Friday, June 15, 2012

Oppy Fada’s Dey Ole Mon

When I was in sixth grade my father worked overseas while my mother and I stayed in The States. Boyfriend bracelets were in vogue. Strings tied around the wrist that girls wore until a boyfriend cut them off. I kept that nasty, color drained, germ infested thing on my wrist for months until my father returned on home leave. Sure I had crushes and even sneaked a kiss but there was only one person who could cut that bracelet, my true love – Daddy.

I was blessed with a wonderfully, imperfect, charming father. He was smart, fun and just irresponsible enough to be interesting.  Daddy loved me so deeply and completely that there was no room inside me for negative self-imaging or loathing. How could there be if from day one I knew that at least one person on this planet was convinced that I was the most precious thing ever created.

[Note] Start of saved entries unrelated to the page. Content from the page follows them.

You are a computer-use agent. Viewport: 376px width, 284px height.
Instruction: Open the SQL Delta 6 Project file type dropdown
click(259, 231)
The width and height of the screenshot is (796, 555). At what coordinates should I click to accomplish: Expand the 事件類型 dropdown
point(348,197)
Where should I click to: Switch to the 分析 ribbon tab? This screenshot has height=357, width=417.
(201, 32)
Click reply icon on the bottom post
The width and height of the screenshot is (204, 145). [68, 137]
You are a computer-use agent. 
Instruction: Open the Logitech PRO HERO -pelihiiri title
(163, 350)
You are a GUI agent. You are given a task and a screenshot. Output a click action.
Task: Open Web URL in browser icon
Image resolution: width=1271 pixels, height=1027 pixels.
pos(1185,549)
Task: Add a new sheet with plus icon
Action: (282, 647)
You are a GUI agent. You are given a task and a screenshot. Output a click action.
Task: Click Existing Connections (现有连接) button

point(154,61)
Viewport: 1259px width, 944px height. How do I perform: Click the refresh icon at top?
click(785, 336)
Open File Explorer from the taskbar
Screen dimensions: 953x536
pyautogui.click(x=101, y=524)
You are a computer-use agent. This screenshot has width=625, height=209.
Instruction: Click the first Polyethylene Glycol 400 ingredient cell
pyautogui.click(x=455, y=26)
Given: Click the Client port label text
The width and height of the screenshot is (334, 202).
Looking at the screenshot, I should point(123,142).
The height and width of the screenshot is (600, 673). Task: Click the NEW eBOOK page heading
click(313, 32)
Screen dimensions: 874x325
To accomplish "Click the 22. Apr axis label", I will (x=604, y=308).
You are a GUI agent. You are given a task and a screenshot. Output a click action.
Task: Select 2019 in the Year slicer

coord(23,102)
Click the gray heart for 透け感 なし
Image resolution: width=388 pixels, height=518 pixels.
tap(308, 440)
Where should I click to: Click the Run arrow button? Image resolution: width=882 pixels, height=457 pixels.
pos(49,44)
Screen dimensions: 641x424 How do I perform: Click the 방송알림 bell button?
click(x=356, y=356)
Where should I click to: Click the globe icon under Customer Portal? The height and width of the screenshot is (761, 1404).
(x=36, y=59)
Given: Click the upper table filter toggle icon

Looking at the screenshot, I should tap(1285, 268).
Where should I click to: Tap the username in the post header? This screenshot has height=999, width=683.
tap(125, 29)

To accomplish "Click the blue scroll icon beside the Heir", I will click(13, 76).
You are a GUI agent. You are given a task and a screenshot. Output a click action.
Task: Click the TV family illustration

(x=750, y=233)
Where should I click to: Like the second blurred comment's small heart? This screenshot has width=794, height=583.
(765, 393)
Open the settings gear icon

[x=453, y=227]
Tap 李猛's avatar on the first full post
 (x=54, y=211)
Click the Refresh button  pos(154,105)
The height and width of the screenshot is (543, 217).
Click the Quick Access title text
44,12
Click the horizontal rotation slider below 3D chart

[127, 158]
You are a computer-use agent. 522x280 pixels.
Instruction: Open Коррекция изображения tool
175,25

Let’s not get into how old I was when I realized that the man was a mere mortal. The news ticked me off. It took a while for us to build a revised relationship. Luckily we did before he died. Some days I miss my father more than I can stand. When things aren’t the way I know they’re supposed to be I crave to hear Jamaican him say, “Dat’s bool shite. F dem. Keep your foot up their arse. You’re doing the right ting, Baby!” On those occasions I sojourn into the living room and have a heart-to-heart with his portrait. After I give him a piece of my mind for dying we get down to business.

I delight in seeing Daddy in my son. There’s a physical resemblance but more remarkable is the common high intellect, irreverence for authority, self-assurance and bits of irresponsibility. Grandfather and grandson used to have curious, meandering telephone conversations, which only they could follow. It sounded as if they were having two completely different conversations but in the end they heard one another and were happy. It was male bonding in its purest form.

Like mothers, fathers have a special place in our lives. Both are essential and can be filled by proxies. The important thing is that everyone has a male role model who adores him or her as only a man can. One of the most important things fathers do is to help children appreciate mothers. Without my husband assuring our son that I’m supposed to be a pain the little boy probably would have taken me out years ago.

I’m doubly blessed because I get to witness my son with his father. My husband is smitten with that child. The beauty of their mutual admiration society is overwhelming (and disgusting). Every child should belong to a man who knows beyond a shadow of a doubt that (s)he is the most marvelous being ever birthed. The priceless gem that this cultivates deep within us is where we retreat when the world is too much. It recharges and pushes us forward. Without this guiding gem children of all ages are forever wandering in search of The One. Girls often exhibit this by repeatedly making poor mate choices. Boys do it by being said poor choices. It doesn’t take much to steer one in the right direction; just a gem of a man who’ll tell you the truth, the way you need to hear it, punctuated with everlasting love.